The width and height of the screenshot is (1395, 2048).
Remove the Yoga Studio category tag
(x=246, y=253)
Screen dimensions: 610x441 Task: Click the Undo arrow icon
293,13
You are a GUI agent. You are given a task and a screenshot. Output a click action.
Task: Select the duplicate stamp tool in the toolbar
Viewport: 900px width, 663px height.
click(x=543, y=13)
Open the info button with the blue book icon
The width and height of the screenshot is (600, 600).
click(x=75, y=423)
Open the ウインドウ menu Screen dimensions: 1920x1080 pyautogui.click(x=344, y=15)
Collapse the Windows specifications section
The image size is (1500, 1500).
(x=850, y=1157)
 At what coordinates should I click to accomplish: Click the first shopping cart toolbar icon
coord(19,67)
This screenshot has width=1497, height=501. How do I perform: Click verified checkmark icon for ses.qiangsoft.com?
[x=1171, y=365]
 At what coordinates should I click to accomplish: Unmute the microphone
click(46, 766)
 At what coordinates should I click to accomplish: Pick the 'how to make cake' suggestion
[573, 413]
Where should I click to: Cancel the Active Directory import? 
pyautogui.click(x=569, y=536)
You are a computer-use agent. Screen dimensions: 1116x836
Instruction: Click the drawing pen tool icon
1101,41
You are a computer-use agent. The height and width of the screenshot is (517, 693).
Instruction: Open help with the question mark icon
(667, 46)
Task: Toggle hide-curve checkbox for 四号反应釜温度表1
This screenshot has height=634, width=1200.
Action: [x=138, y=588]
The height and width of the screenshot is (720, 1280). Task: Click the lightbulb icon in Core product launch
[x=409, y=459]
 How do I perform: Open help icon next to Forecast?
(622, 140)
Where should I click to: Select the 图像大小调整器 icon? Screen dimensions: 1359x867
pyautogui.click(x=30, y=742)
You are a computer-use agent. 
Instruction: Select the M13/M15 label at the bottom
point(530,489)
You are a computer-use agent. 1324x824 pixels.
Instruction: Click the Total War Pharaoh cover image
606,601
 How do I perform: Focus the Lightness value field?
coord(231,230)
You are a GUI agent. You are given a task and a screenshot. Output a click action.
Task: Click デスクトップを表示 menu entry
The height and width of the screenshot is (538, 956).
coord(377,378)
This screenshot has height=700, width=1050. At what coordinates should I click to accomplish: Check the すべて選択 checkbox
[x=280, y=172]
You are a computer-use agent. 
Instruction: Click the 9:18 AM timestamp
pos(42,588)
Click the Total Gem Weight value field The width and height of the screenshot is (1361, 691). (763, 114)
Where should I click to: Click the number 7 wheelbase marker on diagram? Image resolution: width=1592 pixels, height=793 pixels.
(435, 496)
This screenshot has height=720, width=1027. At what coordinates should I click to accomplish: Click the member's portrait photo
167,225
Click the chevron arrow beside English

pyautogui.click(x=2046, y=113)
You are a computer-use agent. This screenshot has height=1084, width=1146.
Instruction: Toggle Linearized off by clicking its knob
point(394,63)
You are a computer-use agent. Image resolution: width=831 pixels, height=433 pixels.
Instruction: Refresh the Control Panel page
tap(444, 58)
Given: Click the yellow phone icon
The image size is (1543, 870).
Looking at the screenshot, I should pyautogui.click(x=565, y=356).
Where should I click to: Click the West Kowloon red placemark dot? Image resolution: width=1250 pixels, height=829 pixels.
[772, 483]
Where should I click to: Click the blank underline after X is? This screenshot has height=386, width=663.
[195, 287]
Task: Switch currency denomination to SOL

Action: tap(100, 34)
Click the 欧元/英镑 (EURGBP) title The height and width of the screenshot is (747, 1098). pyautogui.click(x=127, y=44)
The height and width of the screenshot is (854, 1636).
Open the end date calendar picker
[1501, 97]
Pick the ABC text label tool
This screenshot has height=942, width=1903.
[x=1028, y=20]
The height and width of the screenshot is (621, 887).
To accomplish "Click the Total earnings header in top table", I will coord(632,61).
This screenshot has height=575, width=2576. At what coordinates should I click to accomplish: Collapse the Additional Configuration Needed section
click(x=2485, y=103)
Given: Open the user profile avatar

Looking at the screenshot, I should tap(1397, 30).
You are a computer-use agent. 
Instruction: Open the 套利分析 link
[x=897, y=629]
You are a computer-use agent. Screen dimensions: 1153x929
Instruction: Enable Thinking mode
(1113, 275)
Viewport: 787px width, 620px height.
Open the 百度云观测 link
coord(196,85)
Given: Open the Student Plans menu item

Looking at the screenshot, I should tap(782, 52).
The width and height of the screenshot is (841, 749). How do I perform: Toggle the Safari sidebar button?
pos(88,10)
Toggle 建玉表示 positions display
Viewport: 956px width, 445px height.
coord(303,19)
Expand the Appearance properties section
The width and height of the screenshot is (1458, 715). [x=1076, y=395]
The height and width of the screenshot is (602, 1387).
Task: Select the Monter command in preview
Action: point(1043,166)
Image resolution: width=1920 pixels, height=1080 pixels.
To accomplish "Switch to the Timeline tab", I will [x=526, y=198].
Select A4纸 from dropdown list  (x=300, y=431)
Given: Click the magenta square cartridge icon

§ §

(TASK PROMPT)
Every entry above must appear again in the reply, exactly as it stands.

(TASK RESPONSE)
The width and height of the screenshot is (1395, 2048).
Remove the Yoga Studio category tag
(x=246, y=253)
Screen dimensions: 610x441 Task: Click the Undo arrow icon
293,13
You are a GUI agent. You are given a task and a screenshot. Output a click action.
Task: Select the duplicate stamp tool in the toolbar
Viewport: 900px width, 663px height.
click(x=543, y=13)
Open the info button with the blue book icon
The width and height of the screenshot is (600, 600).
click(x=75, y=423)
Open the ウインドウ menu Screen dimensions: 1920x1080 pyautogui.click(x=344, y=15)
Collapse the Windows specifications section
The image size is (1500, 1500).
(x=850, y=1157)
 At what coordinates should I click to accomplish: Click the first shopping cart toolbar icon
coord(19,67)
This screenshot has width=1497, height=501. How do I perform: Click verified checkmark icon for ses.qiangsoft.com?
[x=1171, y=365]
 At what coordinates should I click to accomplish: Unmute the microphone
click(46, 766)
 At what coordinates should I click to accomplish: Pick the 'how to make cake' suggestion
[573, 413]
Where should I click to: Cancel the Active Directory import? 
pyautogui.click(x=569, y=536)
You are a computer-use agent. Screen dimensions: 1116x836
Instruction: Click the drawing pen tool icon
1101,41
You are a computer-use agent. The height and width of the screenshot is (517, 693).
Instruction: Open help with the question mark icon
(667, 46)
Task: Toggle hide-curve checkbox for 四号反应釜温度表1
This screenshot has height=634, width=1200.
Action: [x=138, y=588]
The height and width of the screenshot is (720, 1280). Task: Click the lightbulb icon in Core product launch
[x=409, y=459]
 How do I perform: Open help icon next to Forecast?
(622, 140)
Where should I click to: Select the 图像大小调整器 icon? Screen dimensions: 1359x867
pyautogui.click(x=30, y=742)
You are a computer-use agent. 
Instruction: Select the M13/M15 label at the bottom
point(530,489)
You are a computer-use agent. 1324x824 pixels.
Instruction: Click the Total War Pharaoh cover image
606,601
 How do I perform: Focus the Lightness value field?
coord(231,230)
You are a GUI agent. You are given a task and a screenshot. Output a click action.
Task: Click デスクトップを表示 menu entry
The height and width of the screenshot is (538, 956).
coord(377,378)
This screenshot has height=700, width=1050. At what coordinates should I click to accomplish: Check the すべて選択 checkbox
[x=280, y=172]
You are a computer-use agent. 
Instruction: Click the 9:18 AM timestamp
pos(42,588)
Click the Total Gem Weight value field The width and height of the screenshot is (1361, 691). (763, 114)
Where should I click to: Click the number 7 wheelbase marker on diagram? Image resolution: width=1592 pixels, height=793 pixels.
(435, 496)
This screenshot has height=720, width=1027. At what coordinates should I click to accomplish: Click the member's portrait photo
167,225
Click the chevron arrow beside English

pyautogui.click(x=2046, y=113)
You are a computer-use agent. This screenshot has height=1084, width=1146.
Instruction: Toggle Linearized off by clicking its knob
point(394,63)
You are a computer-use agent. Image resolution: width=831 pixels, height=433 pixels.
Instruction: Refresh the Control Panel page
tap(444, 58)
Given: Click the yellow phone icon
The image size is (1543, 870).
Looking at the screenshot, I should pyautogui.click(x=565, y=356).
Where should I click to: Click the West Kowloon red placemark dot? Image resolution: width=1250 pixels, height=829 pixels.
[772, 483]
Where should I click to: Click the blank underline after X is? This screenshot has height=386, width=663.
[195, 287]
Task: Switch currency denomination to SOL

Action: tap(100, 34)
Click the 欧元/英镑 (EURGBP) title The height and width of the screenshot is (747, 1098). pyautogui.click(x=127, y=44)
The height and width of the screenshot is (854, 1636).
Open the end date calendar picker
[1501, 97]
Pick the ABC text label tool
This screenshot has height=942, width=1903.
[x=1028, y=20]
The height and width of the screenshot is (621, 887).
To accomplish "Click the Total earnings header in top table", I will coord(632,61).
This screenshot has height=575, width=2576. At what coordinates should I click to accomplish: Collapse the Additional Configuration Needed section
click(x=2485, y=103)
Given: Open the user profile avatar

Looking at the screenshot, I should tap(1397, 30).
You are a computer-use agent. 
Instruction: Open the 套利分析 link
[x=897, y=629]
You are a computer-use agent. Screen dimensions: 1153x929
Instruction: Enable Thinking mode
(1113, 275)
Viewport: 787px width, 620px height.
Open the 百度云观测 link
coord(196,85)
Given: Open the Student Plans menu item

Looking at the screenshot, I should tap(782, 52).
The width and height of the screenshot is (841, 749). How do I perform: Toggle the Safari sidebar button?
pos(88,10)
Toggle 建玉表示 positions display
Viewport: 956px width, 445px height.
coord(303,19)
Expand the Appearance properties section
The width and height of the screenshot is (1458, 715). [x=1076, y=395]
The height and width of the screenshot is (602, 1387).
Task: Select the Monter command in preview
Action: point(1043,166)
Image resolution: width=1920 pixels, height=1080 pixels.
To accomplish "Switch to the Timeline tab", I will [x=526, y=198].
Select A4纸 from dropdown list  (x=300, y=431)
Given: Click the magenta square cartridge icon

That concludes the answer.